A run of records
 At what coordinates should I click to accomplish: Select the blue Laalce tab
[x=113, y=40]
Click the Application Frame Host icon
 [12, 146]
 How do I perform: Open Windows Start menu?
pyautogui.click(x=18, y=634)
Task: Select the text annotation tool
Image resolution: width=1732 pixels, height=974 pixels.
...
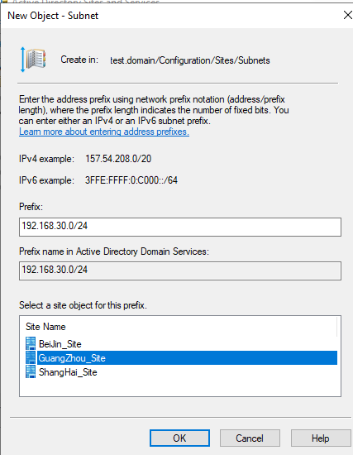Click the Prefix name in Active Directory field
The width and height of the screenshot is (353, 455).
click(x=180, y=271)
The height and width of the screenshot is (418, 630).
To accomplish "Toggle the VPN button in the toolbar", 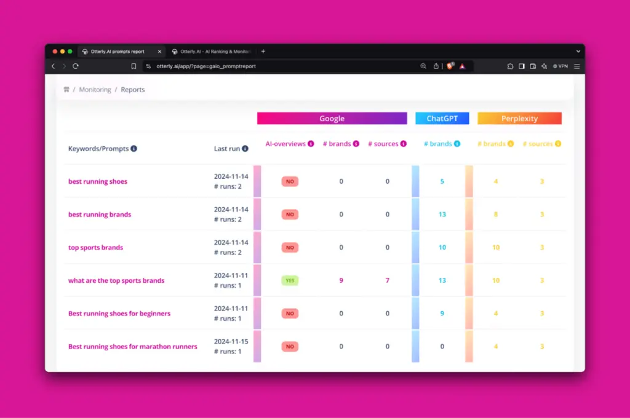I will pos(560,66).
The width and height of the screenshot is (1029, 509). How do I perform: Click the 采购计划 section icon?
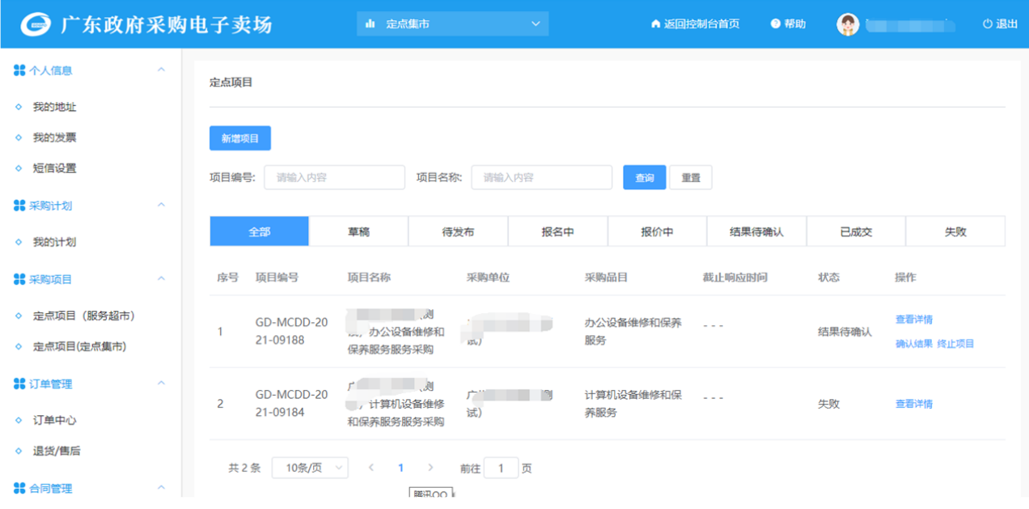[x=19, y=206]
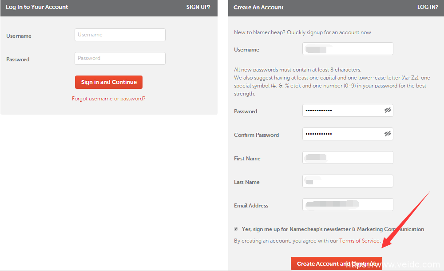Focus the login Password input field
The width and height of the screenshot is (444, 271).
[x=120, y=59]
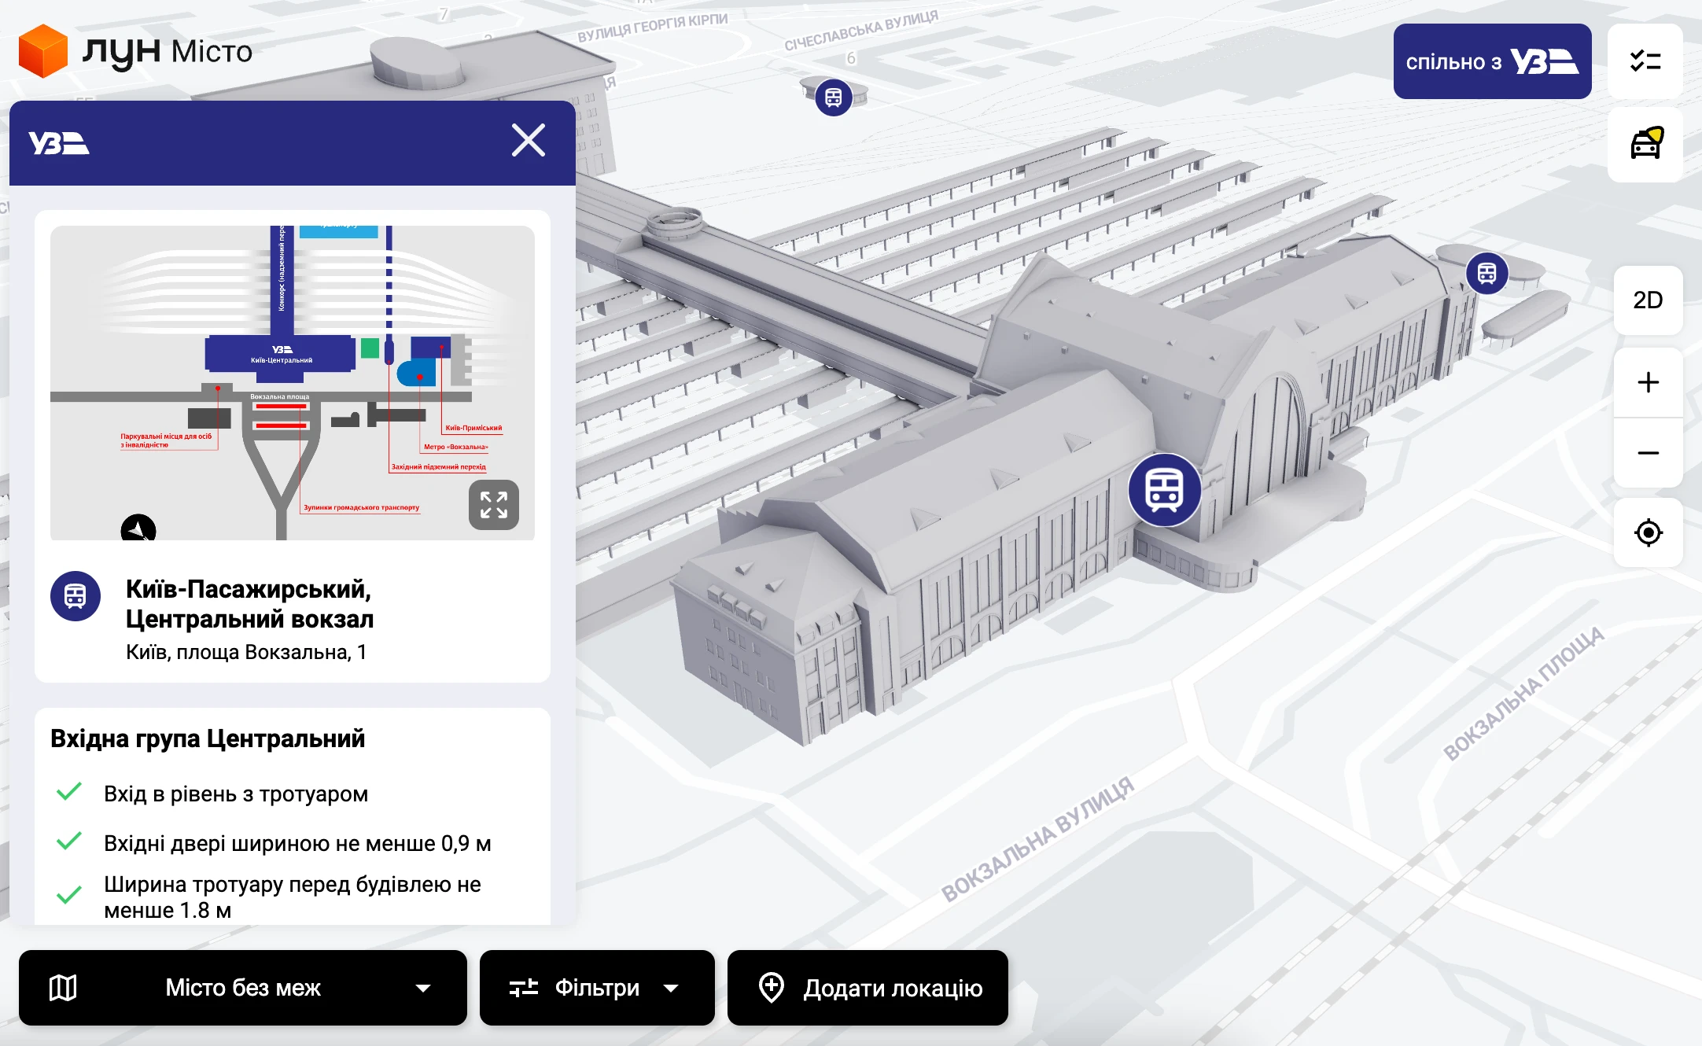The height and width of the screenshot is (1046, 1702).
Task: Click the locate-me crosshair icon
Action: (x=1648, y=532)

§ Written task
Copy out the entries between the line holding "How do I perform: Open Windows Start menu?" and the line holding "Image resolution: width=1732", inclusive, with no changes.

§ Exercise response
 How do I perform: Open Windows Start menu?
pyautogui.click(x=18, y=634)
Task: Select the text annotation tool
Image resolution: width=1732 pixels, height=974 pixels.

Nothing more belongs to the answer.